Eres gilipollas


   Hoy he visto mis manos. Sí. Mis manos. No me acordaba de ellas. Esas extrañas protuberancias con sus tentáculos extravagantes. Esas desconocidas que actúan como canalizadoras de los deseos. Al fin y al cabo, ¿para qué las utilizamos si no es para agarrar, tocar, acariciar y sentir aquello que queremos? Hoy, yo, he visto mis manos. Estaba en el baño dispuesto a enjabonarlas -puede que por decimoquinta vez en las últimas veinticuatro horas- cuando de repente me acordé de su existencia.
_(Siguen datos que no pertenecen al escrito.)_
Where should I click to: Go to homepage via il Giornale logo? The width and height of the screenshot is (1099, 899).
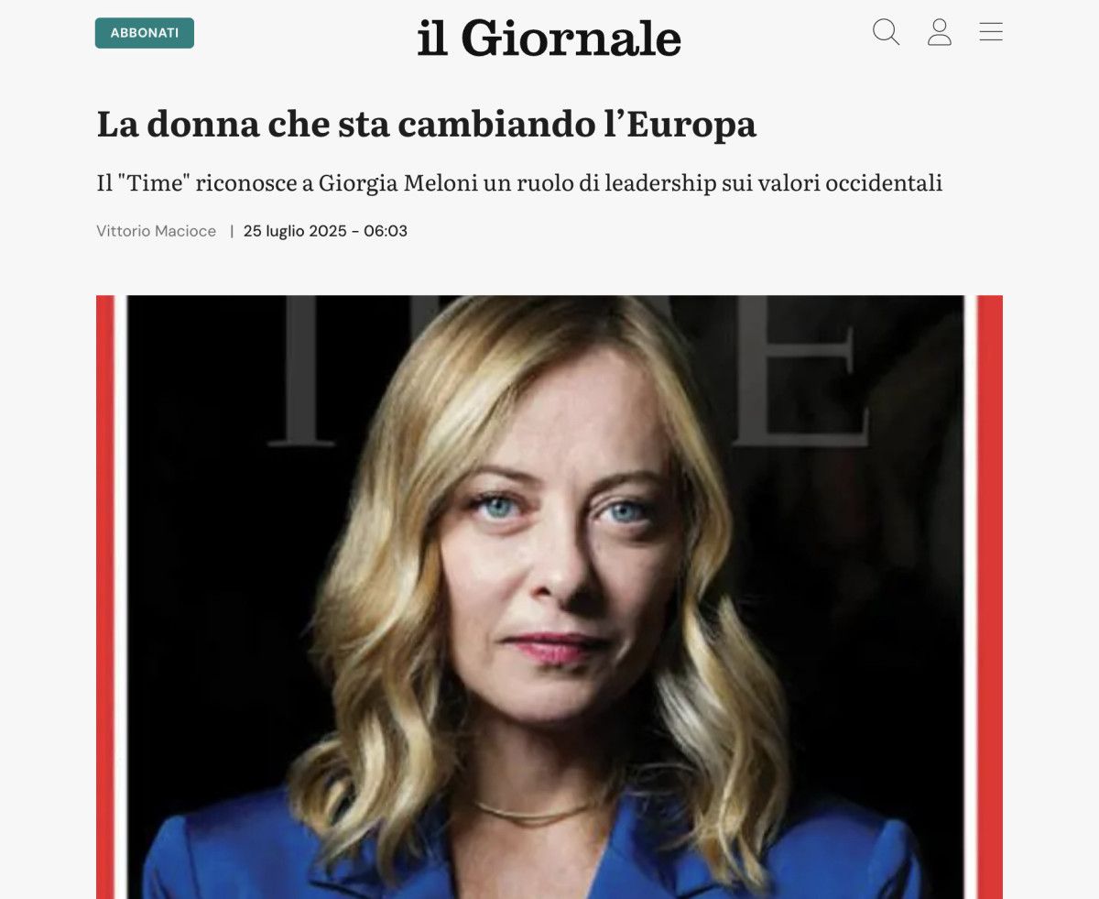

   Cuando somos niños, nuestro cuerpo es un monumento. Pasamos horas mirándolo. La rudeza de la piel de los codos, el triángulo que forman los tres lunares de la cadera izquierda, las arrugas de las falanges al estirar la mano. Abriendo y cerrando los puños lentamente, nos preguntamos por qué tenemos cinco dedos. Por qué no seis, ni cuatro. Por qué cinco. Nos fascina ver cómo el pelo va invadiendo espacio a lo largo de los meses, y cómo algunas cicatrices van desapareciendo y otras perduran en el tiempo.
   A medida que pasan los años, nuestros ojos deciden ver más allá, y viendo más allá pasamos por alto lo que tenemos cerca. Comenzamos a predecir el futuro y a darnos cuenta de que nuestros actos tienen consecuencias. De repente, queremos ser dueños del destino. Y así nacen nuestras obsesiones. Nuestras ambiciones. Nuestras promesas. Y nuestro sentimiento de culpa. Llegan y absorben todo. Nos hipnotizan. Nos atrapan y se alimentan de nuestra energía. 
 
   Nos anestesian.

   Pero un día te lavas las manos por decimoquinta vez en veinticuatro horas y te das cuenta. Te das cuenta de que siguen ahí. De que las has estado utilizando sin saberlo. De que aún se forman arrugas en tus falanges cuando las estiras. De que sigues teniendo cinco dedos. No seis, ni cuatro. Cinco. 
   Entonces te sientes de nuevo despierto y ves el pasado como un sueño confuso. Como un reflejo efímero en el extremo de tus gafas. Sientes de nuevo el aire acariciar tus pulmones y las lágrimas resbalar por tus pómulos. 
   
   Y saboreas la sal. 
   Su sal. 
   Tu sal. 
 
   Y es entonces cuando das las gracias y te das cuenta de lo gilipollas que has sido.